Items from a dataset:
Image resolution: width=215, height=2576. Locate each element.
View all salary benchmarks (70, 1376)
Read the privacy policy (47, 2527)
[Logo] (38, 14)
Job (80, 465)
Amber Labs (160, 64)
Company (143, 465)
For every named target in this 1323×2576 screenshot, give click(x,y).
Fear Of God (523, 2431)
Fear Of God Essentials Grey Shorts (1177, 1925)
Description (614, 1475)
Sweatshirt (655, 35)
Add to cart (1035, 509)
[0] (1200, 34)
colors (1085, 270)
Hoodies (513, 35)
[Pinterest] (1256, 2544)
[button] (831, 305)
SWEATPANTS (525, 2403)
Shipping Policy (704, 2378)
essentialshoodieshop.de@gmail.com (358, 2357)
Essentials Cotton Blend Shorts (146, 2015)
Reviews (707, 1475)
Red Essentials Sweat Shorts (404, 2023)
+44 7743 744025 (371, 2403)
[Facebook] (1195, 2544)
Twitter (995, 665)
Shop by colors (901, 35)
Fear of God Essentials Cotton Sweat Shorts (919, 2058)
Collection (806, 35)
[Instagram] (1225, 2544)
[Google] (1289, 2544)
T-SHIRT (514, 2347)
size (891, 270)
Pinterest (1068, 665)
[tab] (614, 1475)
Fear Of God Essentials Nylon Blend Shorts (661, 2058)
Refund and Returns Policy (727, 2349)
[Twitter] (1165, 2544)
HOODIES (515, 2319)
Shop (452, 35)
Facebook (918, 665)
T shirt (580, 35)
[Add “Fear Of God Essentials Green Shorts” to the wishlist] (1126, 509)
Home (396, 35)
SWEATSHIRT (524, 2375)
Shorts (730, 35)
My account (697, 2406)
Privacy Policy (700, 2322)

ABOUT THIS TASK:
From the line holding "[Facebook] (1195, 2544)" to the last line of the data above, copy every line exactly and include nothing more.

RESULT:
[Facebook] (1195, 2544)
Twitter (995, 665)
Shop by colors (901, 35)
Fear of God Essentials Cotton Sweat Shorts (919, 2058)
Collection (806, 35)
[Instagram] (1225, 2544)
[Google] (1289, 2544)
T-SHIRT (514, 2347)
size (891, 270)
Pinterest (1068, 665)
[tab] (614, 1475)
Fear Of God Essentials Nylon Blend Shorts (661, 2058)
Refund and Returns Policy (727, 2349)
[Twitter] (1165, 2544)
HOODIES (515, 2319)
Shop (452, 35)
Facebook (918, 665)
T shirt (580, 35)
[Add “Fear Of God Essentials Green Shorts” to the wishlist] (1126, 509)
Home (396, 35)
SWEATSHIRT (524, 2375)
Shorts (730, 35)
My account (697, 2406)
Privacy Policy (700, 2322)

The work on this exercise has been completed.